Les participantes disent souvent qu’à la sortie du groupe de parole, elles se sentent « plus légères ». Mais la libération de la parole ne s’arrête pas à leur propre victimation. Car si les violences des personnes aidées ne doivent pas être acceptées, elles peuvent aussi être mieux prévenues et mieux anticipées.

C’est tout l’intérêt d’un travail de victimation des bénéficiaires eux-mêmes. L’abandon des personnes âgées, laissées seules chez elles, est objectivement d’une grande violence.
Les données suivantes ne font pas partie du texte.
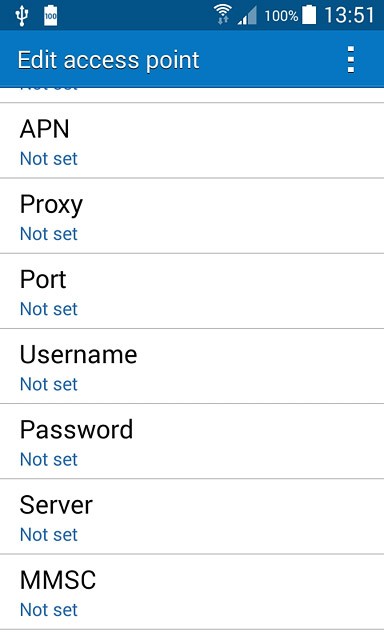
Task: Open the MMSC setting
Action: point(192,591)
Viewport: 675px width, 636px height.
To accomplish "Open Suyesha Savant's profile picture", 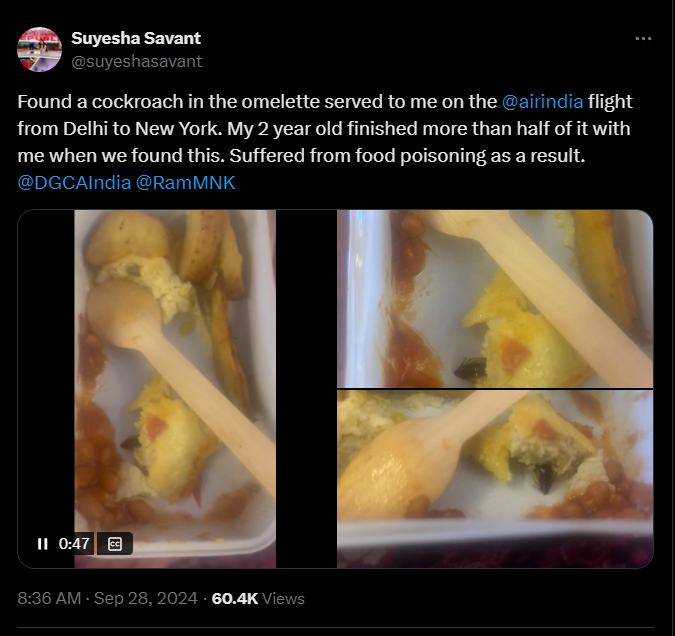I will 39,49.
De même que leur isolement, des leurs et de la vie sociale, l’indifférence à leur sort, malheureusement de plus en plus communément admis dans notre société individualiste. Quand ce n’est pas leur culpabilisation, en réponse à leurs sentiments de tristesse, de colère, leur dépression ou leur envie d’en finir…

Dotées de leur bon sens, de la décence commune des « gens ordinaires », les auxiliaires de vie s’emparent littéralement de cet espace de parole pour dire enfin tout haut ce qu’elle pensent tout bas : que ces violences subies par les personnes qu’elles accompagnent – et dont elles partagent le destin par la force des choses – leur sont intolérables.

En se partageant leurs histoires, elles prennent conscience que ces situations se généralisent, et c’est ainsi qu’elles se renforcent mutuellement dans leurs capacités d’empathie et de compassion envers leurs bénéficiaires en souffrances. Un cercle vertueux se met en place. A mesure que les mots sont mis sur les maux, leur cœur se remplit à nouveau de fraternité et d’amour pour leurs « protégés ». Et de plaisir à travailler pour eux.

C’est alors qu’elles retrouvent une capacité à ressentir AVEC leurs « accompagnés » leur condition commune de « victimes de la société malade », qui explique leurs difficultés partagées à vivre sereinement.

Finalement, les groupes de parole aident les auxiliaires de vie à trouver des armes et du courage pour mieux se battre AUX COTES de leurs bénéficiaires pour pouvoir défendre, à leur niveau, et autant que faire se peut, leur humanité commune, notre dignité à tous et à chacun.

YVES LUSSONJe leur cite souvent la phrase du philosophe indien Jiddu Krishnamurti : « Ce n’est pas un signe de bonne santé mentale d’être bien adapté à une société malade ». Mais c’est par elles-mêmes qu’elles prennent conscience qu’elles sont en réalité de vraies héroïnes des temps modernes : en première ligne sur le front de la reconquête du lien, de la solidarité, de l’humanité, et de la joie que cela procure de « s’engager ensemble pour plus grand que soi ».

Créer partout de tels espaces de partages est selon moi une nécessité pour pouvoir réarmer de courage la profession des auxiliaires de vie et aides à domicile, qui aujourd’hui en a un besoin absolu.